Mass No.10 "Missa in Tempore Belli"
Stabat Mater - Don't miss this one!
Mass No.9 "Heiligmesse"


----------



## StlukesguildOhio

I'll eventually get around to picking up the period HIP version of Haydn's Seasons by Rene Jacobs... but right now at nearly $35 US I put this one on hold. I'm an admirer of the recordings of John Eliot Gardiner and I considered his recording as a worthy alternative... especially with soloists such as Barbara Bonney and Anthony Rolfe Johnson... but then I saw two other alternatives: Karajan's recording with Gundula Janowitz and Walter Berry for a little over $3 US and Karl Böhm's interpretation with Gundula Janowitz and Peter Schreier for a bit over $6 US... and I couldn't help springing for both. I usually make every attempt to get hold of a good period recording for most older music... but I'm no purist.

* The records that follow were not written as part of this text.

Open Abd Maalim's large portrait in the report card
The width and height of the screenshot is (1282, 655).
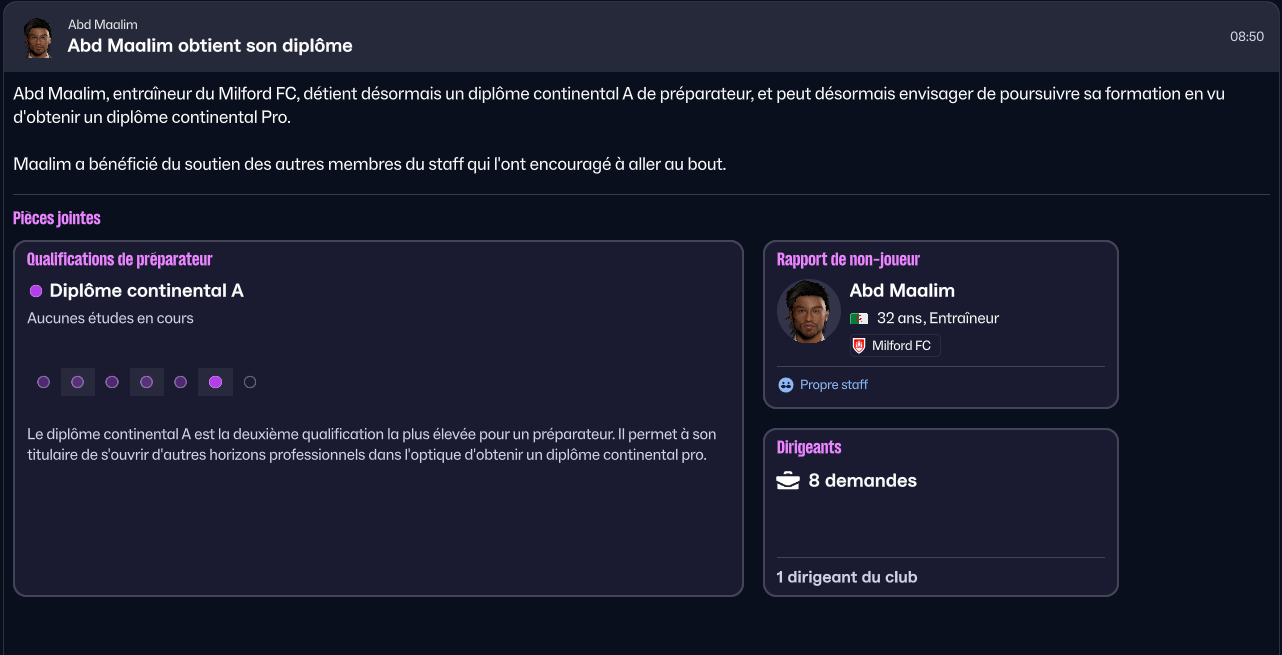coord(809,311)
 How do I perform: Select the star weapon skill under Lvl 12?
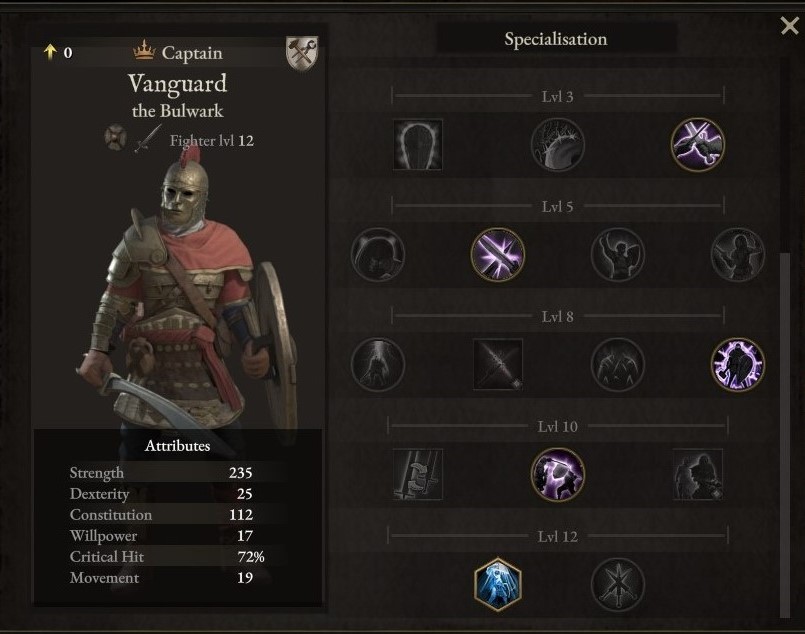click(x=618, y=584)
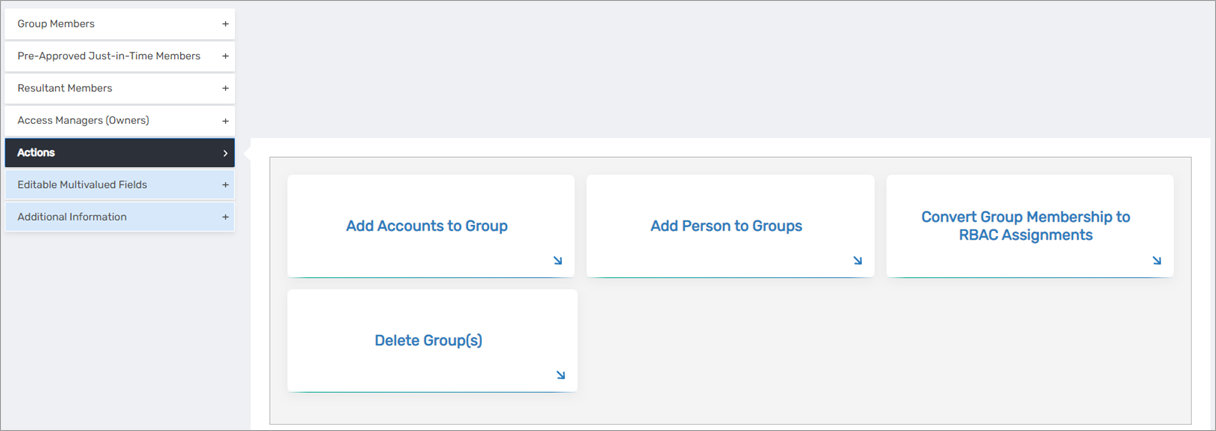Expand Group Members using its plus icon
1216x431 pixels.
coord(225,24)
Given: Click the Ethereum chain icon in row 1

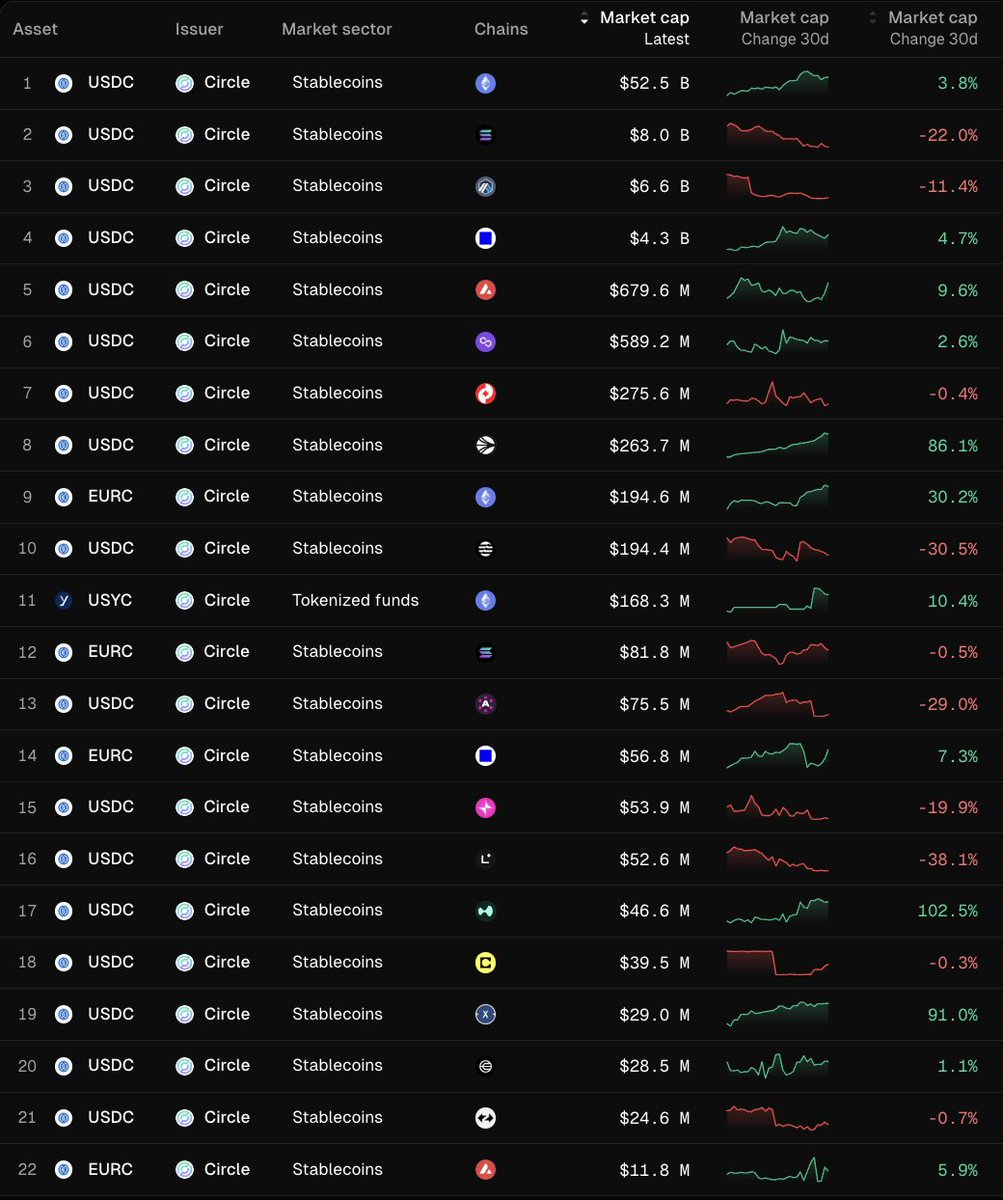Looking at the screenshot, I should [x=485, y=83].
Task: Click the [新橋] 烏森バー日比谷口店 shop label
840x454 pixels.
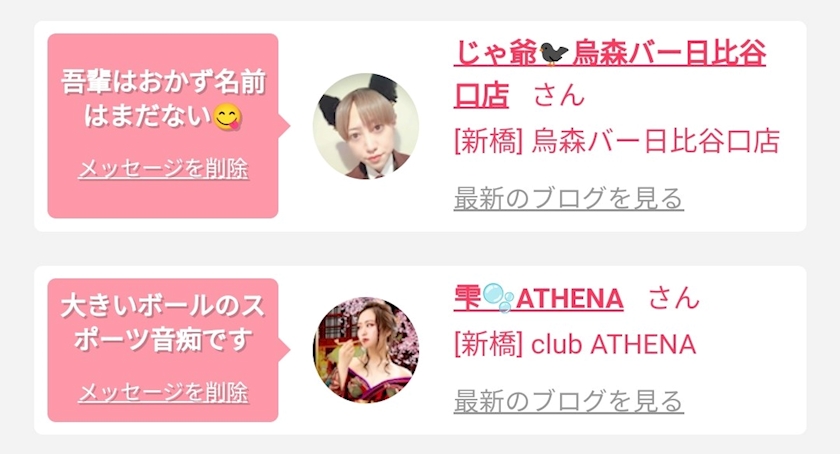Action: [x=617, y=141]
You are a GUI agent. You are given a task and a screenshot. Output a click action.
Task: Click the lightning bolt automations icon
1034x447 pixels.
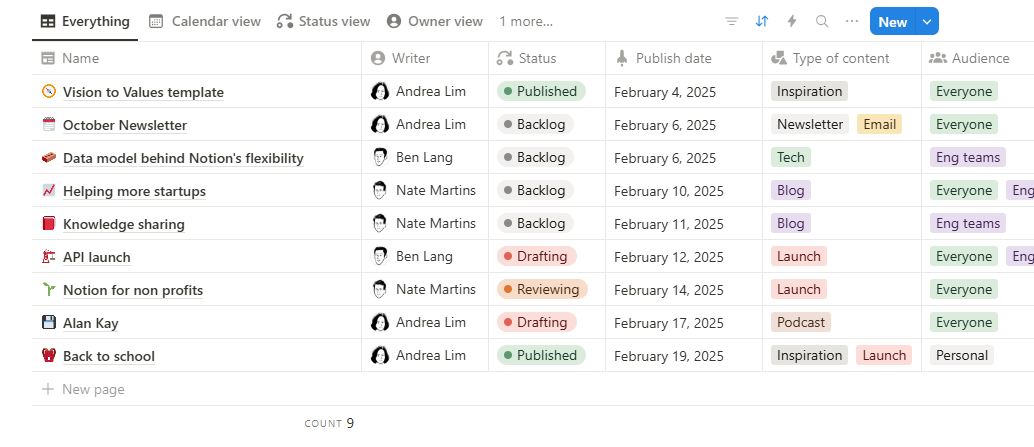click(x=792, y=21)
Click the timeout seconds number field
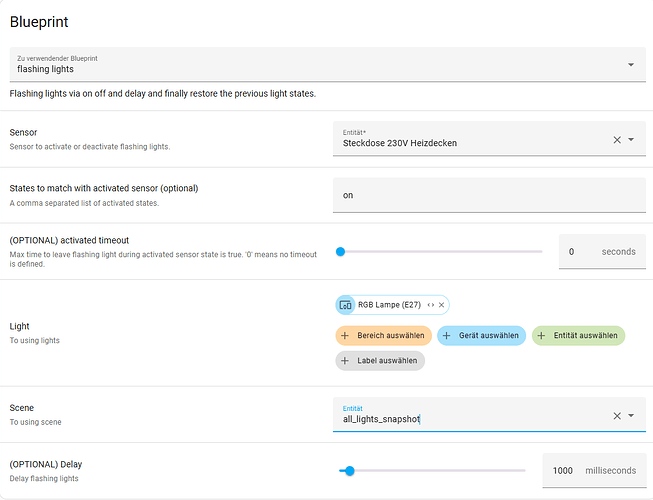 [573, 252]
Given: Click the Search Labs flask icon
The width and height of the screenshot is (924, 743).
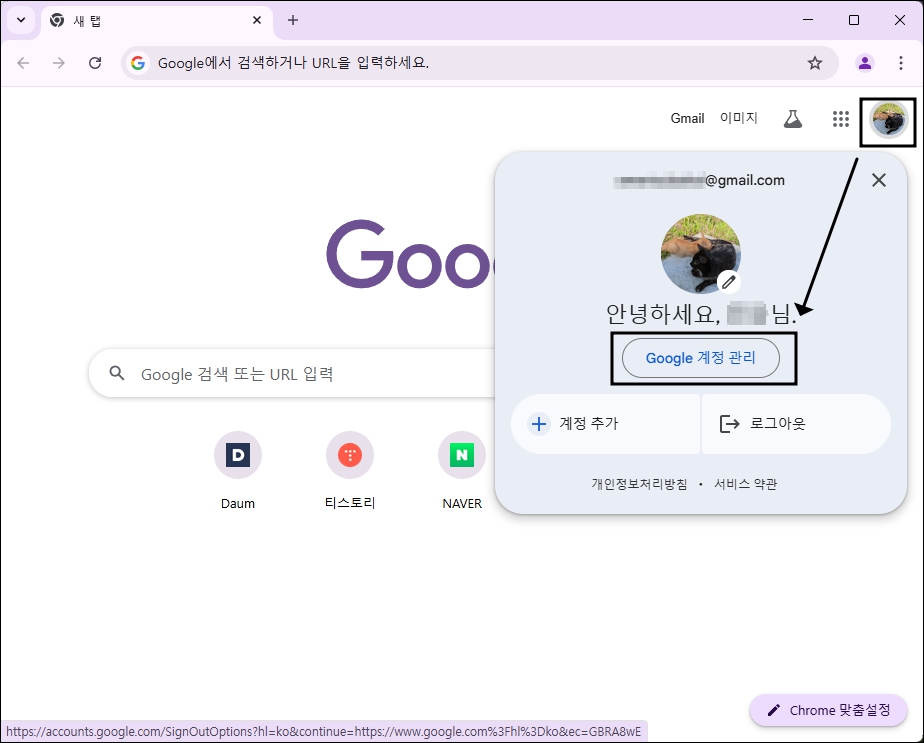Looking at the screenshot, I should [793, 118].
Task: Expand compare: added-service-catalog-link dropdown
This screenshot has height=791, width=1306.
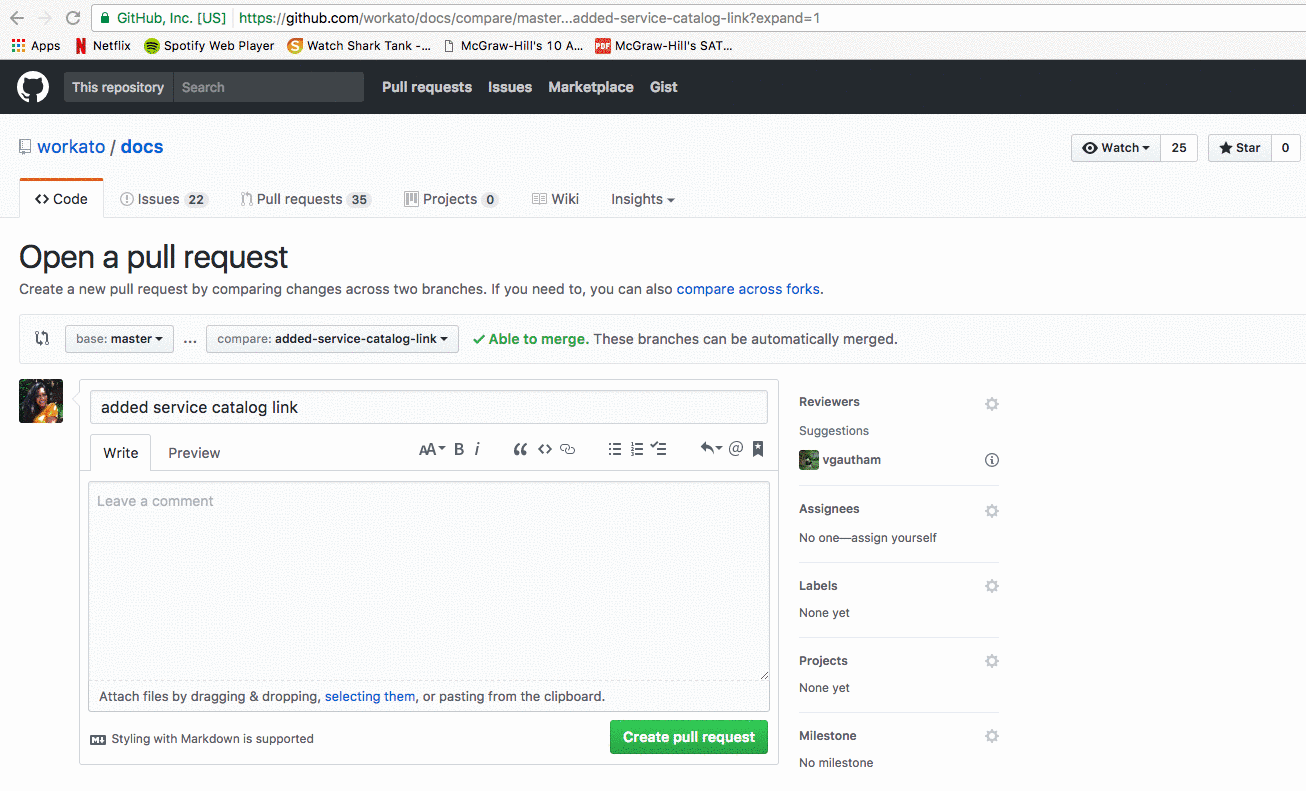Action: pos(332,339)
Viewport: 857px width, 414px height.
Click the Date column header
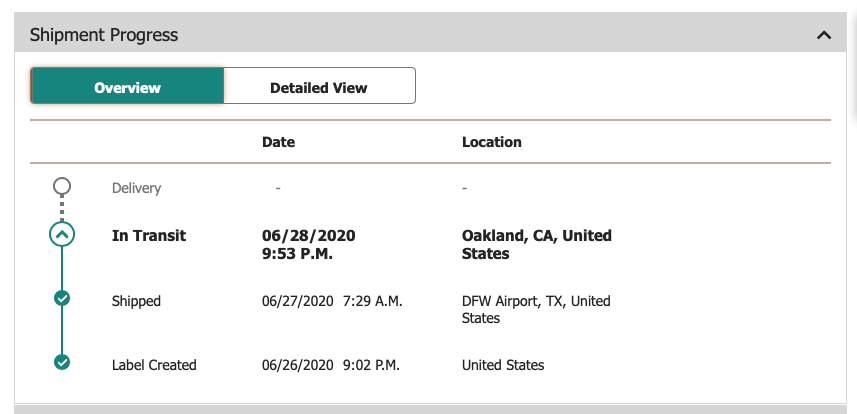pos(278,142)
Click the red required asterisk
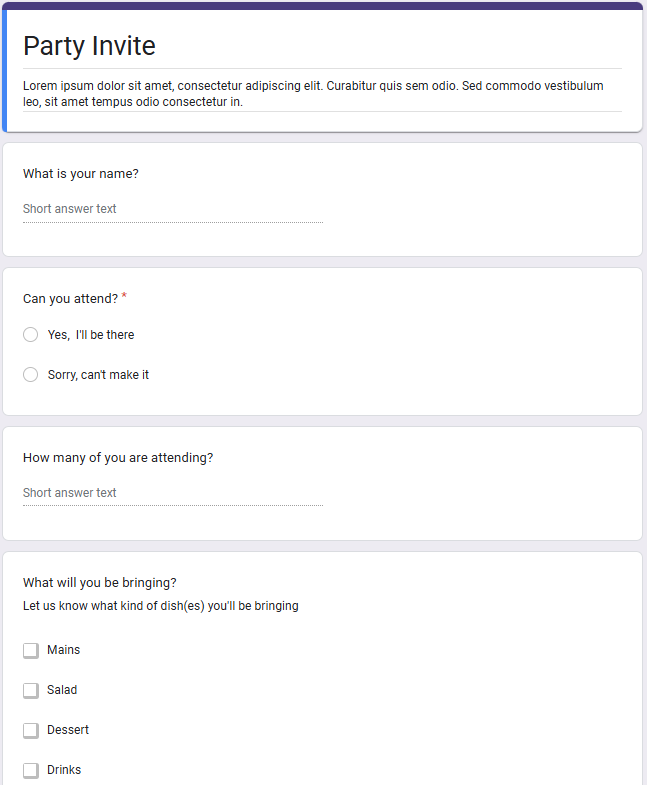Screen dimensions: 647x785 pyautogui.click(x=124, y=297)

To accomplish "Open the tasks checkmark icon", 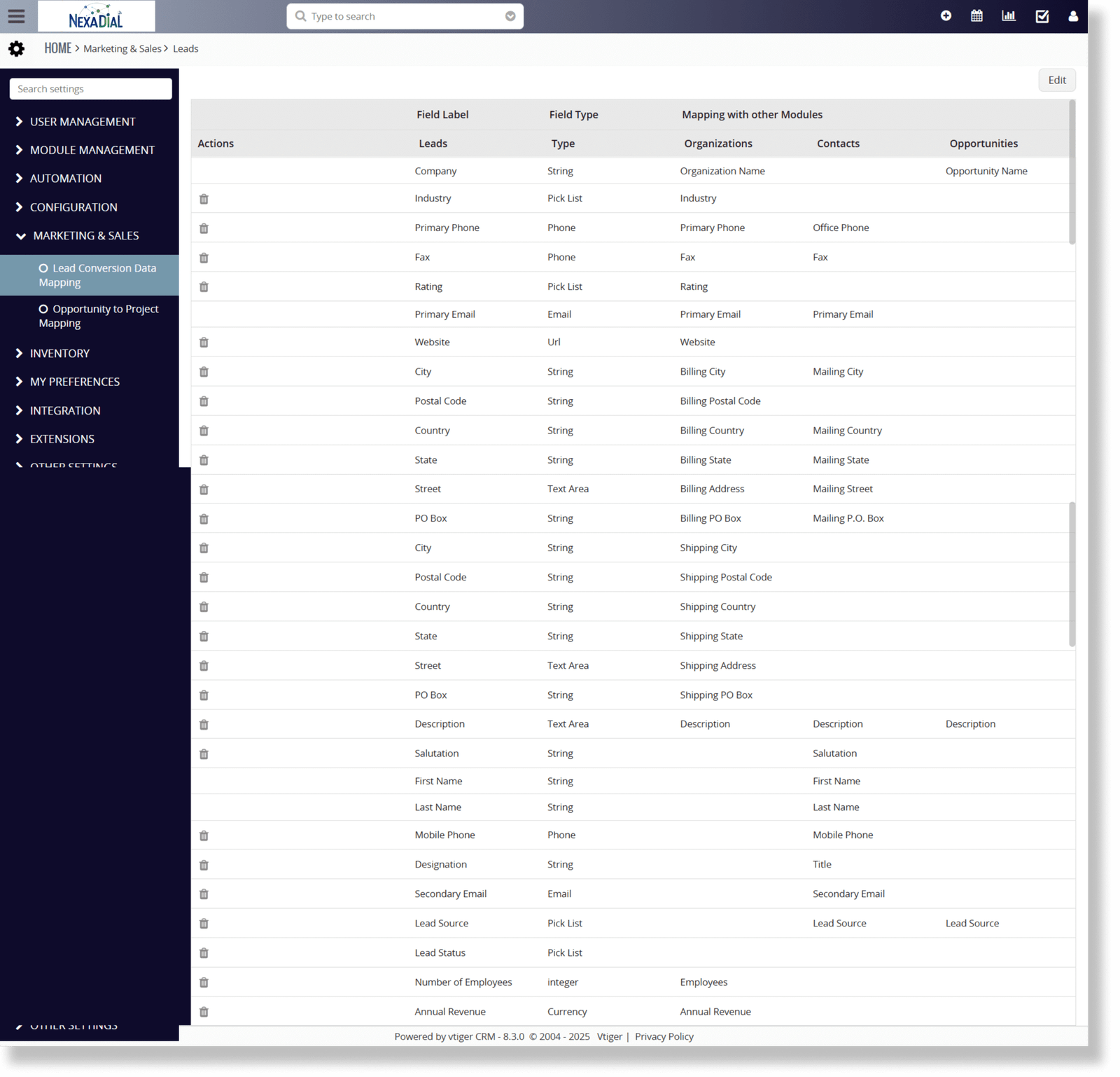I will coord(1042,16).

I prefer Glenn Gould, Murray Perahia, Andreas Schiff, and Angela Hewitt playing Bach on the piano to almost any harpsichord version I have heard. By the same token, while I love Rene Jacobs recent recordings of Mozart's operas, there is no way I'd give up my "old school" versions of _Die Zauberflote_ by Böhm and Klemperer or Don Giovanni by Carlo Maria Giulini and Josef Krips.

Karajan's recording of Haydn's _Die Schopfung_ is legendary. Of course part of this is owed to the contribution of the brilliant tenor, Fritz Wunderlich, who tragically died during the recording process. Yet at the same time... while Karajan is not the conductor one immediately thinks of for Haydn's grace and deftness of touch, his performance in this recording was worthy of the reputation. The recording of the _Seasons_ was undertaken not long after, and Karajan retains the soloists Berry and Janowitz. The resulting recording is dramatic... taking Haydn toward the romanticism of Beethoven... and considering the late period in Haydn's career during which this work was composed, such an interpretation is not without precedent and logic.

The Böhm recording was hailed at the time as the greatest recording of Haydn since Karajan's _Creation_. From what I have heard of the recording, it conveys a vitality and drama and retains the sort of lightness of touch that Böhm employed with _Die Zauberflote_.

Beyond these two choral masterworks, I would recommend any number of Haydn's choral works as worthy of exploration:



















I have long loved both of these above discs. I would also second recommendations for J.E. Gardiner's recordings...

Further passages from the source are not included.